A respeito do 'debate' promovido durante a aula de psicopatologia forense de hoje, não sou ousado e nem me sinto autorizado por conhecimento ou experiência suficientes para comentar acerca da visão prática exposta pelo Sr., em oposição a uma visão supostamente acadêmica. Não sou romântico a ponto de pensar que a reforma psiquiátrica já foi feita e que tudo corre bem nos manicômios por aí afora. Barbacena ainda está aí. O IPUB, como foi dito pelo Sr., também está. E tantos outros institutos que merecem menor destaque na mídia e na academia continuam a preferir, por carência de investimentos, despreparo dos profissionais e por simples praticidade as práticas antigas de internação e o malfadado eletrochoque como políticas de saúde mental.

Tinha pra mim, até a aula de hoje, como certos o avanço das formas alternativas de tratamento e a abolição desses métodos arcaicos de sanatório, objetos de luta de tantos anos do movimento antimanicomial. Me parecia que com tanta dissertação de mestrado e doutorado sobre a desinstitucionalização, a reinserção supervisionada do usuário e outros tópicos afins à corrente antimanicomial, a prática estaria fluindo da academia para o campo de atuação profissional. Acreditava, ainda, ser esta uma corrente majoritária dentre os psiquiatras, psicólogos, enfermeiros, enfim, os envolvidos na distribuição e execução da saúde pública.

Refletindo depois sobre tudo o que foi dito, de fato, a diferença entre uma inopinada administração de haldol, diazepam, rohypnol ou prometazina no usuário só difere do eletrochoque quanto aos efeitos colaterais. Não é, portanto, uma diferença qualitativa. E saí da aula com a certeza que a reforma psiquiátrica é muito - mas muito mesmo - mais complicada do que parece.

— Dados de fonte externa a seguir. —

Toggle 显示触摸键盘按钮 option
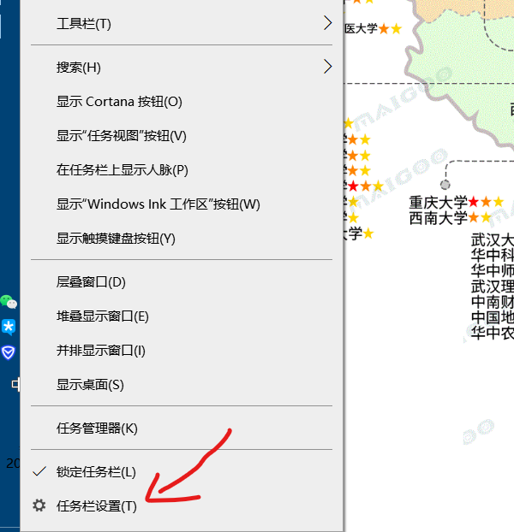The image size is (514, 532). (116, 239)
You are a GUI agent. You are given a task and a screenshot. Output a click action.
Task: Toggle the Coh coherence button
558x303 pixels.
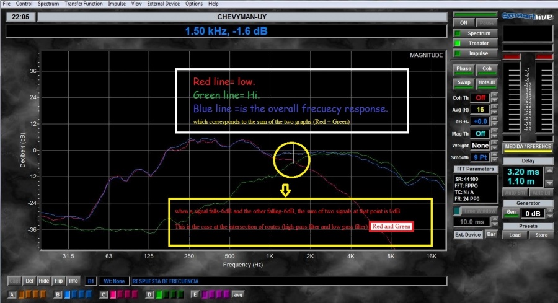(x=487, y=69)
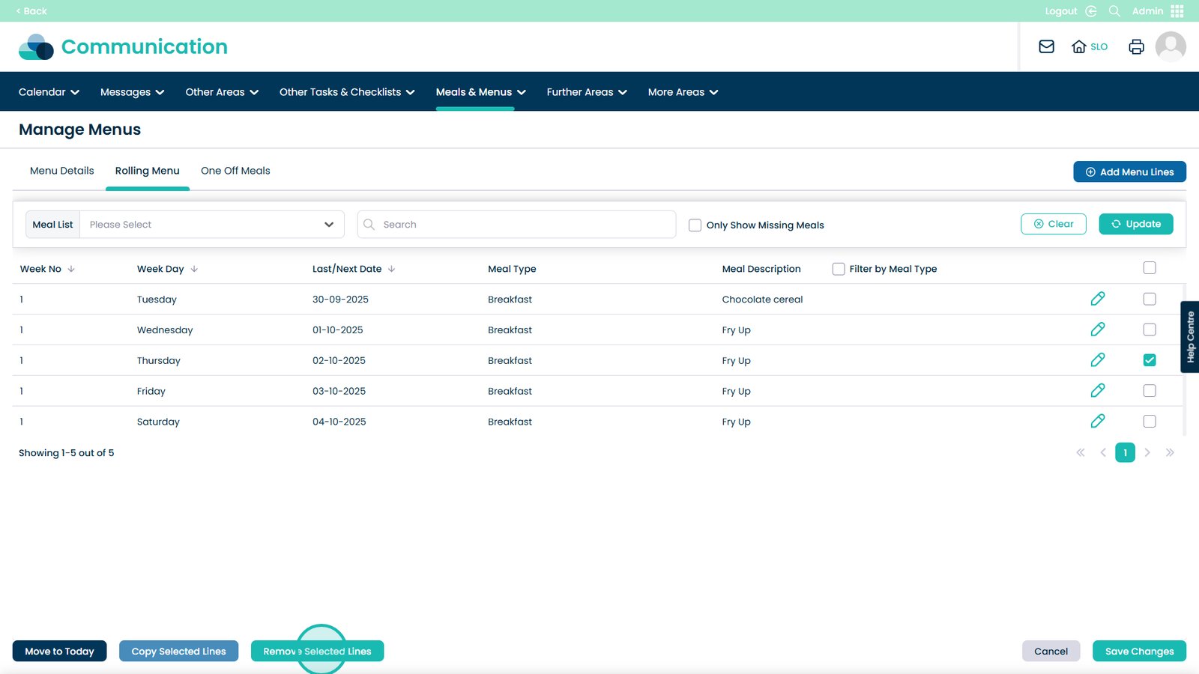Click the search magnifier in top bar
Image resolution: width=1199 pixels, height=674 pixels.
point(1114,11)

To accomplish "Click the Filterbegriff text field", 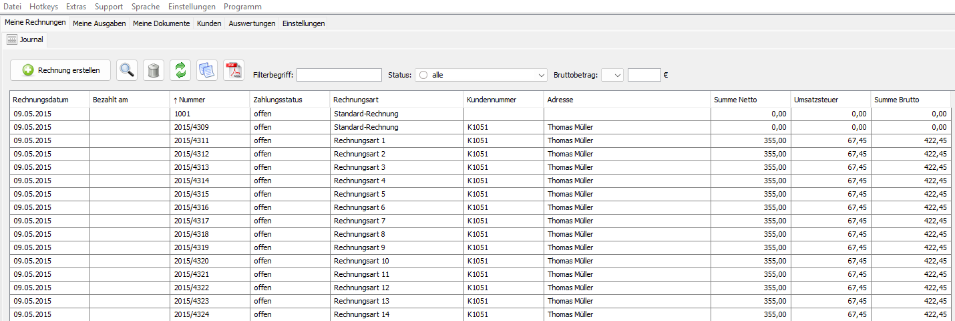I will click(339, 75).
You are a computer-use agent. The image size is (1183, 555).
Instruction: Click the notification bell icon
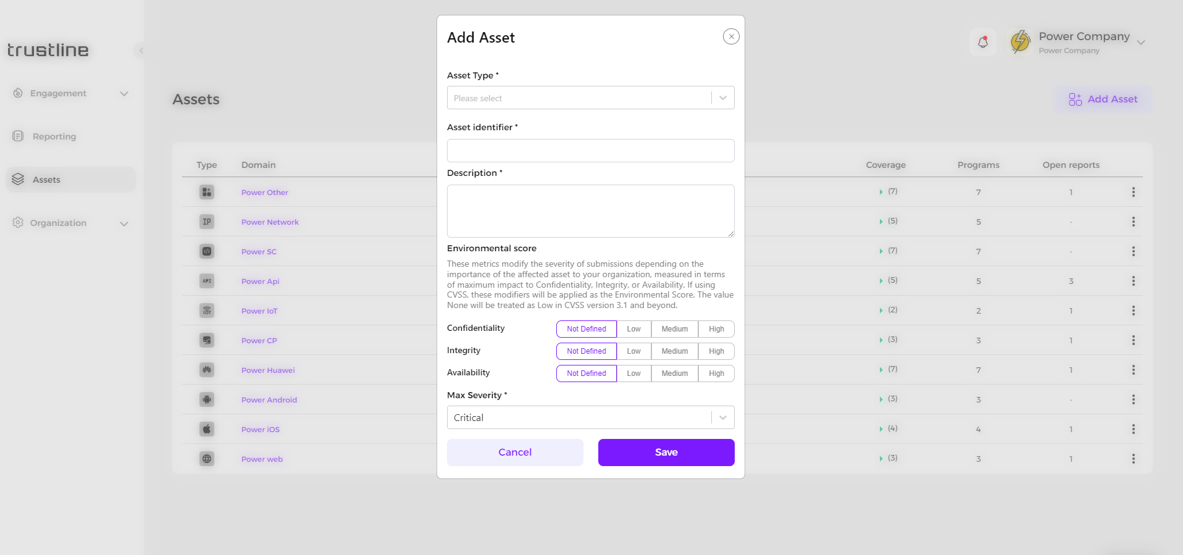click(x=983, y=42)
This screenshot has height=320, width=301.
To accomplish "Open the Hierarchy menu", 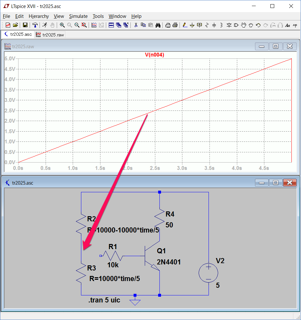I will (x=39, y=16).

Espero apenas que a complicação não imponha óbices intransponíveis ao miúdo progresso já realizado.

Abraços e um excelente final de semana,"



26.12.08

Memórias empoeiradas



Olhares. Trocávamos mais olhares que palavras. Ela nunca esperava o dia ficar claro pra ir embora. Tenho pra mim que ela se achava 'charmosa' saindo à noite, sem me acordar. Deve ter visto muito filme, penso. O sincero visto como novidade.

Ela tomava uma caipirinha de morango quando a vi pela primeira vez. Disse que se interessou porque eu a olhei nos olhos mas não disse uma palavra. É claro, eu estava trabalhando. E 'onde se ganha o pão não se come a carne', como dizem. Nesse dia acordei na casa dela, mas saí de dia. Não lembrava onde tinha parado a moto.

Muitas vezes ela fazia as unhas na cama. Tinha uma verdadeira obsessão com a administração de suas unhas. Eu ficava num canto bebendo outro copo, esperando ela terminar e admirando aquela cena. Ela tinha o rosto estampado em algumas traseiras de ônibus, num anúncio de uma famosa franquia de cabelereiros, maravilhosa. Detalhe que ela nunca me falou, eu reparei e comentei com ela que tinha achado parecido.

Deixou umas fotos comigo, que acabo de achar. Belas fotos. No final, quando tudo acaba, as pessoas viram fotos dentro da sua cabeça, acho. Você resgata aquela imagem da pessoa fazendo uma pose, lembra de uma ou outra coisa que viveu... Mas o que foi sentido - e se foi - se perde em algum lugar. Talvez o cheiro fique, o que não deixa esquecer que somos animais.

Eu tinha 17 anos. Ela era onze anos mais velha. Me ensinou a beijar com vontade. Luciana era seu nome. Nunca mais a vi.